Directions
Every entry needs to be duplicated exactly.

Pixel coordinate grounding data
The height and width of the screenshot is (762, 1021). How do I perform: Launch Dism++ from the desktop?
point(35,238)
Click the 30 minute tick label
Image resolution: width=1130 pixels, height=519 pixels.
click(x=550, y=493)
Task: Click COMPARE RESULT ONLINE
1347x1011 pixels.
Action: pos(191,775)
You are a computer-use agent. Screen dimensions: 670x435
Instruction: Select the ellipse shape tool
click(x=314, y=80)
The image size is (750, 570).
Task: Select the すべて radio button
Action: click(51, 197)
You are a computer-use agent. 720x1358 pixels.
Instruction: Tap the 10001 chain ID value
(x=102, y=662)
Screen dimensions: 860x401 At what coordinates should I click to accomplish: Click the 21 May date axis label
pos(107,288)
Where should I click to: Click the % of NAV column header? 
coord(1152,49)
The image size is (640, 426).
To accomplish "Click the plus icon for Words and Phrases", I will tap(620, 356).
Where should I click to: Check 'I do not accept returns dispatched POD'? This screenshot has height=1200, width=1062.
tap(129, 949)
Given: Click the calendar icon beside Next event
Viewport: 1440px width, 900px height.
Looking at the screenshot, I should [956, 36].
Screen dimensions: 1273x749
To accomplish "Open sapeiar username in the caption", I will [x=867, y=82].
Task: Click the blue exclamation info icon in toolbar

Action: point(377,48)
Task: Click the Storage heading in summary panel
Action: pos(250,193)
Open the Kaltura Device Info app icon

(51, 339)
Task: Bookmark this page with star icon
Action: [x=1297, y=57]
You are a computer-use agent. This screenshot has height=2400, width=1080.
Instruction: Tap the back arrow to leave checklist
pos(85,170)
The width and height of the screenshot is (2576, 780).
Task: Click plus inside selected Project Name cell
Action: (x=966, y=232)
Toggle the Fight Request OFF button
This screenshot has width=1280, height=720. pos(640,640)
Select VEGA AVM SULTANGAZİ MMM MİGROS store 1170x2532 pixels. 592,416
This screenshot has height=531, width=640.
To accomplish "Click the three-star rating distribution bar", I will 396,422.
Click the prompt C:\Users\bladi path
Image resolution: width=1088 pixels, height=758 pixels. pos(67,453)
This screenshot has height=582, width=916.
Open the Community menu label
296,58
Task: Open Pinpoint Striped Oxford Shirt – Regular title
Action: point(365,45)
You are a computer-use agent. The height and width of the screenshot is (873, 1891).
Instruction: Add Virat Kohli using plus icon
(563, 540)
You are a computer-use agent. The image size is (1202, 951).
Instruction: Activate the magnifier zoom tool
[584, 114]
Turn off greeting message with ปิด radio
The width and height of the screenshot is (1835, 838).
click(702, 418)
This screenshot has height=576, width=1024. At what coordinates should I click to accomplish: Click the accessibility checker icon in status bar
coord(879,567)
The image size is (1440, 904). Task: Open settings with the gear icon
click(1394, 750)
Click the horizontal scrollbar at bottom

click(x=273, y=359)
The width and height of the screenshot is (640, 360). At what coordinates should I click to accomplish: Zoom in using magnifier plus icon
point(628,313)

Response
The height and width of the screenshot is (762, 1021). How do I perform: Launch Dism++ from the desktop?
point(35,238)
Click the 30 minute tick label
Image resolution: width=1130 pixels, height=519 pixels.
click(x=550, y=493)
Task: Click COMPARE RESULT ONLINE
1347x1011 pixels.
Action: pos(191,775)
You are a computer-use agent. Screen dimensions: 670x435
Instruction: Select the ellipse shape tool
click(x=314, y=80)
The image size is (750, 570).
Task: Select the すべて radio button
Action: click(51, 197)
You are a computer-use agent. 720x1358 pixels.
Instruction: Tap the 10001 chain ID value
(x=102, y=662)
Screen dimensions: 860x401 At what coordinates should I click to accomplish: Click the 21 May date axis label
pos(107,288)
Where should I click to: Click the % of NAV column header? 
coord(1152,49)
The image size is (640, 426).
To accomplish "Click the plus icon for Words and Phrases", I will tap(620, 356).
Where should I click to: Check 'I do not accept returns dispatched POD'? This screenshot has height=1200, width=1062.
tap(129, 949)
Given: Click the calendar icon beside Next event
Viewport: 1440px width, 900px height.
Looking at the screenshot, I should [956, 36].
Screen dimensions: 1273x749
To accomplish "Open sapeiar username in the caption", I will [x=867, y=82].
Task: Click the blue exclamation info icon in toolbar

Action: point(377,48)
Task: Click the Storage heading in summary panel
Action: pos(250,193)
Open the Kaltura Device Info app icon

(51, 339)
Task: Bookmark this page with star icon
Action: [x=1297, y=57]
You are a computer-use agent. This screenshot has height=2400, width=1080.
Instruction: Tap the back arrow to leave checklist
pos(85,170)
The width and height of the screenshot is (2576, 780).
Task: Click plus inside selected Project Name cell
Action: (x=966, y=232)
Toggle the Fight Request OFF button
This screenshot has width=1280, height=720. pos(640,640)
Select VEGA AVM SULTANGAZİ MMM MİGROS store 1170x2532 pixels. 592,416
This screenshot has height=531, width=640.
To accomplish "Click the three-star rating distribution bar", I will 396,422.
Click the prompt C:\Users\bladi path
Image resolution: width=1088 pixels, height=758 pixels. pos(67,453)
This screenshot has height=582, width=916.
Open the Community menu label
296,58
Task: Open Pinpoint Striped Oxford Shirt – Regular title
Action: point(365,45)
You are a computer-use agent. The height and width of the screenshot is (873, 1891).
Instruction: Add Virat Kohli using plus icon
(563, 540)
You are a computer-use agent. The image size is (1202, 951).
Instruction: Activate the magnifier zoom tool
[584, 114]
Turn off greeting message with ปิด radio
The width and height of the screenshot is (1835, 838).
click(702, 418)
This screenshot has height=576, width=1024. At what coordinates should I click to accomplish: Click the accessibility checker icon in status bar
coord(879,567)
The image size is (1440, 904). Task: Open settings with the gear icon
click(1394, 750)
Click the horizontal scrollbar at bottom

click(x=273, y=359)
The width and height of the screenshot is (640, 360). At what coordinates should I click to accomplish: Zoom in using magnifier plus icon
point(628,313)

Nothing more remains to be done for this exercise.